→ **Zu erledigen**
Gib die Zeilen der Auflistung wortgetreu aus, von der Zeile mit "You are a computer-use" bis zum Ende der Auflistung, beide Enden eingeschlossen. Lass die Bilder dabei weg.

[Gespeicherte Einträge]
--------

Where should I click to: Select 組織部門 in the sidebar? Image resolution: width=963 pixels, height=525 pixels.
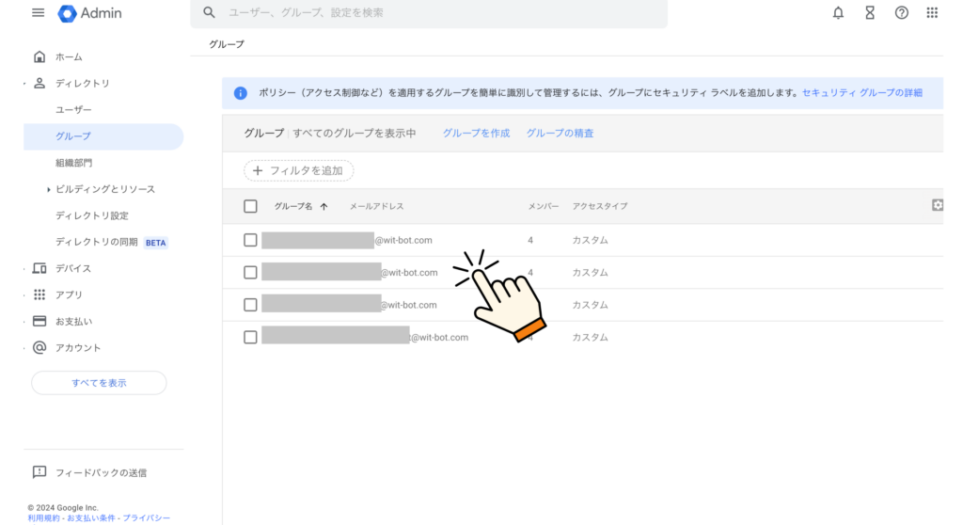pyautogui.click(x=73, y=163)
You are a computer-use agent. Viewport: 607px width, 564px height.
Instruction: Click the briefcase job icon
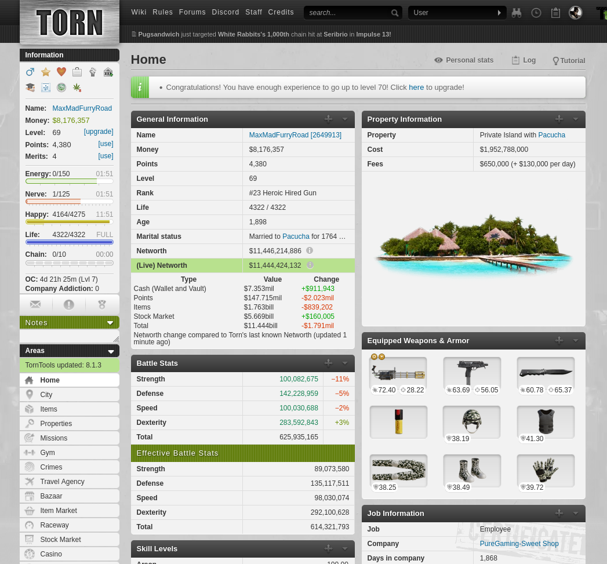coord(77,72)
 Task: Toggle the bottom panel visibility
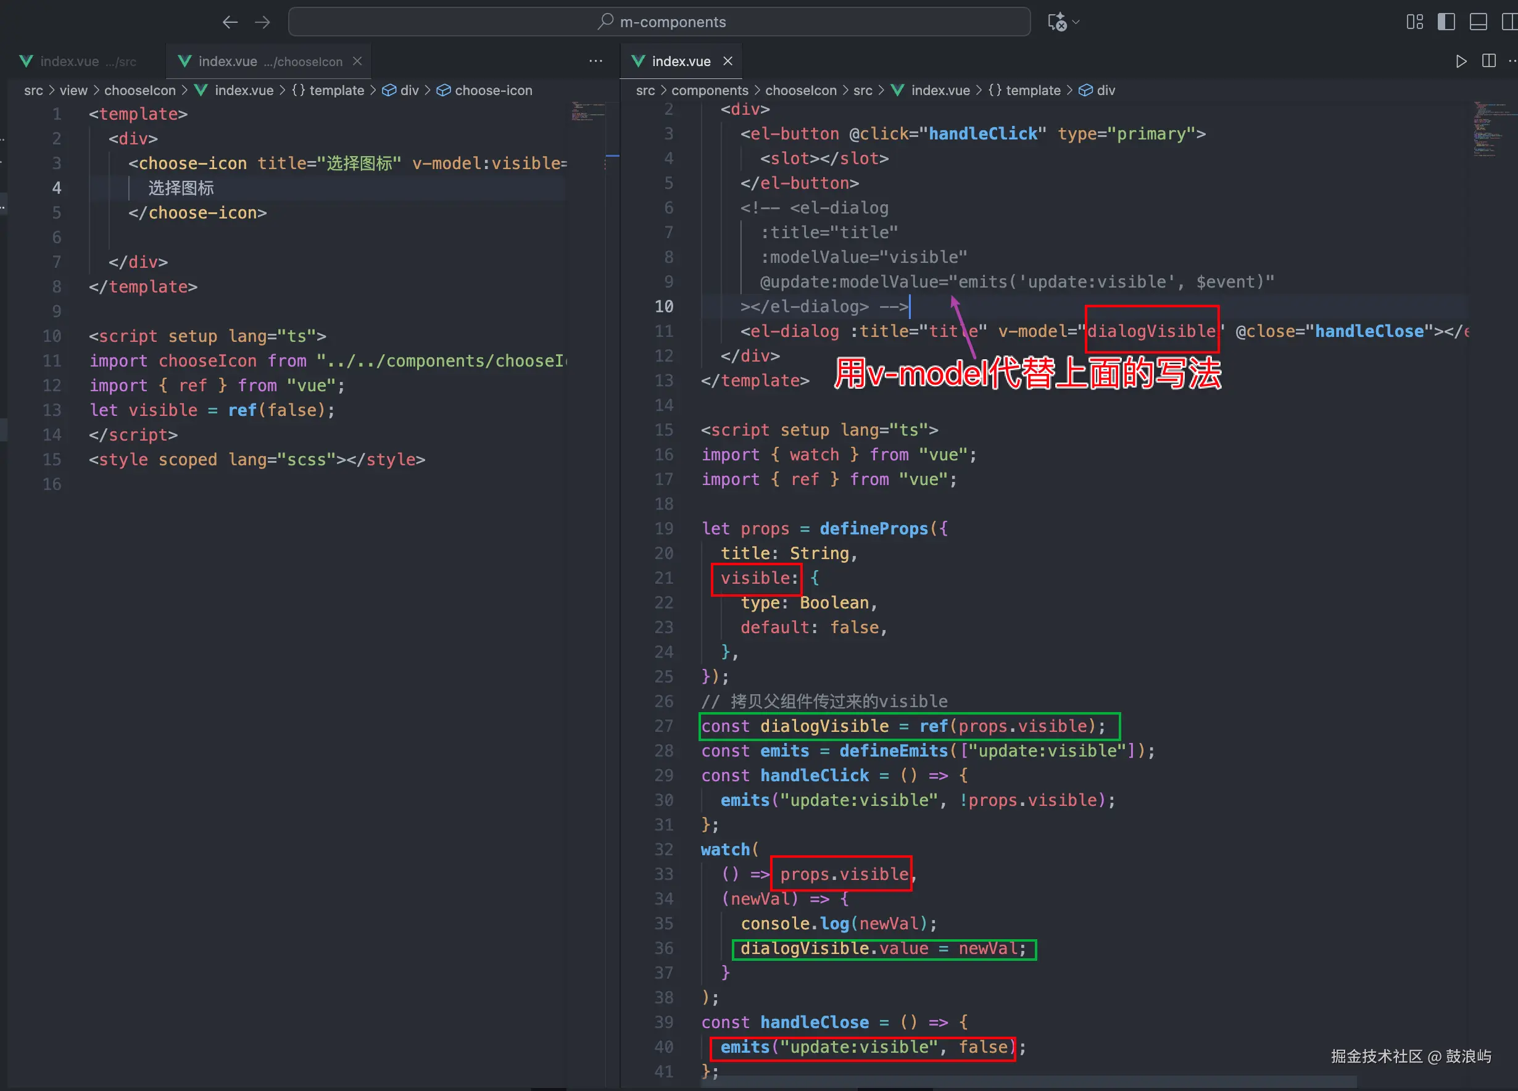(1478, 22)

--------

→ **Bearbeitete Aufgabe**
You are a computer-use agent. Viewport: 607px width, 564px height.
Instruction: Click the briefcase job icon
coord(77,72)
 Task: Toggle the bottom panel visibility
(1478, 22)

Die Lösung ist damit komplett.